Sarung merupakan kelengkapan berpakaian bagi sebagian masyarakat Indonesia. Meski penggunaannya lebih dikedepankan kepada acara adat maupun keagamaan. Berdasarkan beberapa referensi yang pernah saya baca sebelumnya, tidaklah besar korelasi antara sarung dan agama. Karena masyarakat Arab sendiri tidaklah mewajibkan orang yang beribadah menggunakan sarung. Sarung sendiri merupakan produk awal yang berasal dari Yaman. Penggunaan di Yaman sendiri untuk kelengkapan hidup sehari hari. Bagi masyarakat Indonesia sendiri, sarung lebih sering digunakan dalam kegiatan adat budaya. Sarung di Indonesia sendiri mempunyai beragam dan jenisnya. Sarung dari Bali tentunya akan berbeda dengan sarung dari Lampung. Masyarakat Lampung kerap menggunakan sarung bermotif tapis dengan model rajutan menyerupai gajah, kapal, siger. Motif-motif tersebut mempunyai makna yang berbeda satu sama lain.  Ketika saya pulang ke tanah kelahiran nenek moyang di Samosir sana, penggunaan sarung juga digunakan dalam agenda adat. Ada ketentuan yang membedakan penggunaan sarung di Tanah Batak ini berdasarkan gender. Sarung laki-laki tentunya akan berbeda motif dengan sarung yang akan digunakan oleh perempuan. Bagaimana dengan wilayah Indonesia lainnya? Saya perhatikan penggunaannya tidaklah jauh berbeda. Keluarga yang akan melaksanakan kegiatan adat akan melengkapi pakaiannya dengan sebuah sarung. Seperti masyarakat Aceh, Bugis, Minangkabau. Tentunya kain sarung telah menjadi kehidupan berbudaya masyarakat Indonesia di nusantara. Hanya saja penggunannya mulai luntur digerus jaman. Kebanyakan masyarakat adat lokal saja yang masih mau menggunakan kain sarung dalam kehidupan sehari-hari. Akan lebih terlihat kental ketika masyarakat muslim akan beribadah shalat. Sebagian petani juga menggunakan sarun sebagai penutup kepala agar tidak terkena panas matahari secara langsung.

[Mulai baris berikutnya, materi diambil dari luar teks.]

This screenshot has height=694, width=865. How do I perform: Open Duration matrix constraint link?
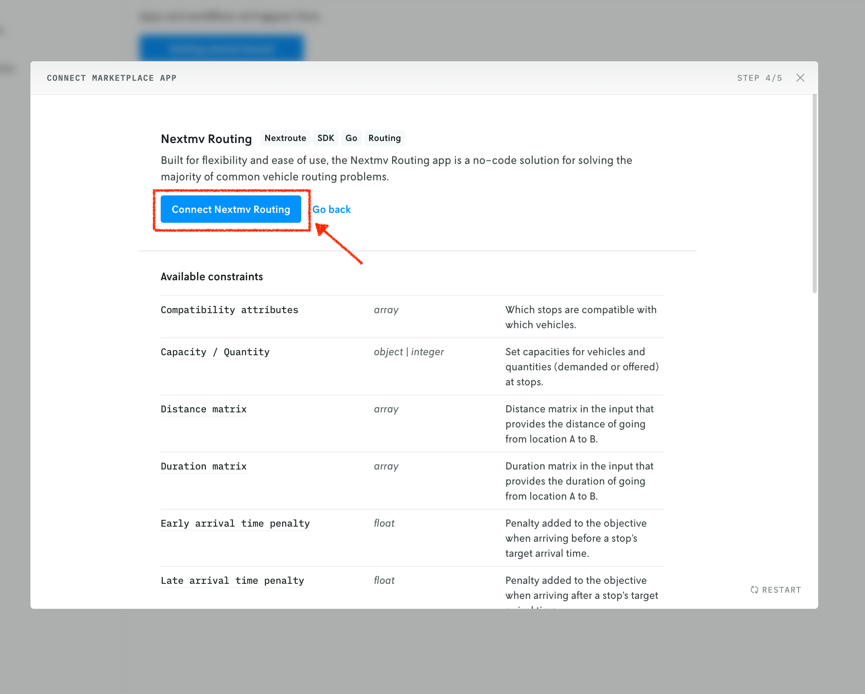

Bagi sebagian masyarakat Tengger, sarung digunakan sebagai penghangat tubuh.


Sehingga dapat saya simpulkan mayoritas dari masyarakat Indonesia mengenal sarung. Hanya saja tidak banyak yang menggunakannya dalam kehidupan sehari-hari. Jika sedang berada di kampung (Pringsewu, Lampung) tidaklah aneh melihat pemuda yang wara wiri menggunakan sarung. Akan tetapi jika sudah berada di kota kota besar seperti Bandung, Jakarta, Surabaya, Medan. Jarang sekali saya ketemukan penggunaan sarung dalam kehidupan sehari-hari. Bahkan di Bumi Serambi Mekkah tempat saya tinggal beberapa tahun terakhir ini. Kebanyakan sarung digunakan hanya dalam acara adat, atau ketika akan shalat. Sehingga ketika saya melihat seorang teman datang ke sebuah kedai kopi, bukan kedai kopi, kita sebut saja coffee shop di sekitaran Penayong yang lebih modern, menggunakan sarung. Beberapa pengunjung lainnya merasa heran, juga termasuk saya. Sepertinya kawan saya ini salah kostum. Sempat mencibir dan terkesima melihat motif sarung yang digunakannya. Jika motif kotak-kotak mungkin sudah biasa. Kain sarung berwarna hitam itu bermotifkan ukiran Gayo. Sangat identik dengan warna Gayo. Penempatannya yang tidak terlalu besar menjadi mencolok. Sehingga wajar pandangan mata tertuju kesana.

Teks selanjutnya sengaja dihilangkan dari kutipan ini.